I depended on my relationships for a long time to give me meaning and validation, and have finally gotten out of that head space. I depended on my early twenties and keeno job as a revenue manager at a great hotel, and rehearsals and cocktails, and cast parties, and karaoke slumber parties, and BBQ’s…to last me forever. Well, maybe I didn’t “depend” on it–but I wanted that life really REALLY badly. Because it was easy and fun. I had friends, I went to work, I played with my friends.
Then a decade or so passes and I’ve changed careers a couple times, I’ve changed living locations a couple times, and my friends are still my friends they are just not near me–and that’s really REALLY hard. I have no one to sit and spend quality time with to vent and talk. Most of my conversations are superficial and that’s because they are with people that I don’t know very well. Who could potentially become “those kinds” of friends but I just don’t have those relationships NOW. And I miss it NOW. And I long for it NOW.
I love my alone time. I have found great healing in my independence. I have found quiet time to be very good for me emotionally and mentally. I have found having my own space to be my sanctuary. And sometimes I want to share that space with people I care about that care about me, without compromising my independence or emotional or mental state. I don’t want to be responsible for anyone else, and I don’t want anyone else to feel responsible for ME. I don’t want someone to be at my mercy, nor do I want to be at someone else’s mercy.

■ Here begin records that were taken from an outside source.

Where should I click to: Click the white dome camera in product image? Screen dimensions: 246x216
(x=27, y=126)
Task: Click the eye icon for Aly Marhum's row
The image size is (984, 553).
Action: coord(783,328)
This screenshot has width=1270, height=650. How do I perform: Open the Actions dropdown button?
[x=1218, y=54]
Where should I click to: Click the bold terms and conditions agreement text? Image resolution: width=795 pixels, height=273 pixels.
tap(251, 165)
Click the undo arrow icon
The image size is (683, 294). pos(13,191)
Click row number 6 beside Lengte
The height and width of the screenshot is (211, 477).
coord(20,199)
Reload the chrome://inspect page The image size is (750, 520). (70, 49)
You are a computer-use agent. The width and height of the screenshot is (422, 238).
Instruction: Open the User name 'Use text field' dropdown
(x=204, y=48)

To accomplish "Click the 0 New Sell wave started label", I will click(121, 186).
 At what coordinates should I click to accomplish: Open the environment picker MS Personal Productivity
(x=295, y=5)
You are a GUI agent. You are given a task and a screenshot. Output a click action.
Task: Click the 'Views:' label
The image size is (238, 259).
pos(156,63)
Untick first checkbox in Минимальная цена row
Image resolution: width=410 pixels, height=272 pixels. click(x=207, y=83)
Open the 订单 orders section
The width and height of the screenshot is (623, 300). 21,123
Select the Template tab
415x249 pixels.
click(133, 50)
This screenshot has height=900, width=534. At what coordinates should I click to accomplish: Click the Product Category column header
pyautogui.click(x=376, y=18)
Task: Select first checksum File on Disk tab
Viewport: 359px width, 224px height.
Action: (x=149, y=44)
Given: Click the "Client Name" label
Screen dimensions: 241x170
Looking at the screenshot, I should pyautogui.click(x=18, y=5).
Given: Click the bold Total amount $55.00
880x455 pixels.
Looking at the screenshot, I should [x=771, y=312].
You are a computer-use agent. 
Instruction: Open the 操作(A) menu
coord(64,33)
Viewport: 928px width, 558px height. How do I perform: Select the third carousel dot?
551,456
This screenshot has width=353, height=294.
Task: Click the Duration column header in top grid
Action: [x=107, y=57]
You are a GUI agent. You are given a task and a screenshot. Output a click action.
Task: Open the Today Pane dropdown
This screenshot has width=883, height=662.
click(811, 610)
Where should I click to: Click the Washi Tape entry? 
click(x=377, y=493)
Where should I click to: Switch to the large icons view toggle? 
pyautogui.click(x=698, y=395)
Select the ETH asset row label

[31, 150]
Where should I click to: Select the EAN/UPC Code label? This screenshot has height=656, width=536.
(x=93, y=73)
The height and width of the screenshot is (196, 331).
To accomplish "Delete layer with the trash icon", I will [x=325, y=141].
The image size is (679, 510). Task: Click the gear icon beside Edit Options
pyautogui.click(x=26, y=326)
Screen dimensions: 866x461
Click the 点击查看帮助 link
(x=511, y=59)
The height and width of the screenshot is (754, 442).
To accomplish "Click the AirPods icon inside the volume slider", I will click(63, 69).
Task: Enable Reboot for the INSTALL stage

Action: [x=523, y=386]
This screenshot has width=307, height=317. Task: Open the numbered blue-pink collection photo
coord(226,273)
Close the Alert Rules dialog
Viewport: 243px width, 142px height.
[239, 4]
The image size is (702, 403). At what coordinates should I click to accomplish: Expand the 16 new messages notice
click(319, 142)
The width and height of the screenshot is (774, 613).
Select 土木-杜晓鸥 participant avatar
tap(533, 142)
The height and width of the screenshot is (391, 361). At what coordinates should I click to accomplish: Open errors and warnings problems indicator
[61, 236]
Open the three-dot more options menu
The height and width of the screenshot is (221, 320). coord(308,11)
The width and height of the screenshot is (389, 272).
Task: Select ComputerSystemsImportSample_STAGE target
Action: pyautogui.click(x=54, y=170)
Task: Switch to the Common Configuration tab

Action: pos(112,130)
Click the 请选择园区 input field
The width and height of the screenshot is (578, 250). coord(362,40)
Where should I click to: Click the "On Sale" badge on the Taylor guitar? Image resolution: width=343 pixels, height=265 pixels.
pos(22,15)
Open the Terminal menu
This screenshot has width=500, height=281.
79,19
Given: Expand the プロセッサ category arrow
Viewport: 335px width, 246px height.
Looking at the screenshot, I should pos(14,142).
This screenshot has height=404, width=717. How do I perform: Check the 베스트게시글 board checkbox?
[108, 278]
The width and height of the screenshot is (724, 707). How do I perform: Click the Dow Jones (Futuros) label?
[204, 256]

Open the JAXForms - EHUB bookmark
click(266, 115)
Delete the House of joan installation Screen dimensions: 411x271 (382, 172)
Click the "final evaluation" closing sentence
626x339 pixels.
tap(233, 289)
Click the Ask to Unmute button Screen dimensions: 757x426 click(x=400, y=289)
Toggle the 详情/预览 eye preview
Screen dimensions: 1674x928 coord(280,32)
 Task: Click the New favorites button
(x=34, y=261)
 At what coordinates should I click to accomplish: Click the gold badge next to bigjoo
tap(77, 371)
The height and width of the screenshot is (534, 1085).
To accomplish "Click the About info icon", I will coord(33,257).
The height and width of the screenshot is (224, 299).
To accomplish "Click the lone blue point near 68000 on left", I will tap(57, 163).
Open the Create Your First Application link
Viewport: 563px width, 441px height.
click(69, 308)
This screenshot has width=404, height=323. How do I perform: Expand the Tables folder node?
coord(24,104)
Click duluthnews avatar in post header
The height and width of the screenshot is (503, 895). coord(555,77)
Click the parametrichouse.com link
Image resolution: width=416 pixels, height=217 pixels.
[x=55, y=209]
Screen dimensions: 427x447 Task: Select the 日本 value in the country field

I want friends I spend all of my holidays with. I want the friends and bonds that FRIENDS have, that the cast on Grey’s Anatomy have, the three musketeers!, the cast of HIMYM, Sex and the City, the L word, and Bones. And more. I want straight male friends I can call and hang out with that don’t want to get in my pants and that i don’t want to get in their pants and its okay for us to have dinner and drinks and fall asleep in the same bed because we’re friends. Like a slumber party.
I miss my friends. I want my friends. I want new friends, and more friends, close friends, dependable friends, responsible friends, fun friends, helpful friends, caring friends. Friends I can turn to in a crisis, friends that know they can turn to me in a crisis.
I want I want I want. Me Me Me. Mine Mine Mine. Now Now Now.
Because being alone is great for the most part. So long as it is a “healthy” alone-ness. It’s the lonely and longing part of companionship from a girl or guy that don’t want to kiss me and have sex with me and woo me, that just want to be friends. Good friends. Great friends. Best friends. Important friends.
I miss that place. Those times, those people. And I don’t necessarily long for the past nor do I regret moving across the nation from the people I have strong bonds with. But I miss that place in my heart being full. It’s been empty for a while. Quietly collecting dust. Pictures and memories in the albums, but no one is sitting on the couches. I miss that certain kind of company. And today, for no reason at all, it just seems harder to realize and deal with. It’s like wanting to host a party just because, then realizing you don’t have anyone to invite that would actually be able to be there and/or want to be there. I have the space for the party, and the invitations are set but I haven’t a name or address to write on them. And that’s just hard for me right now. Really, really hard.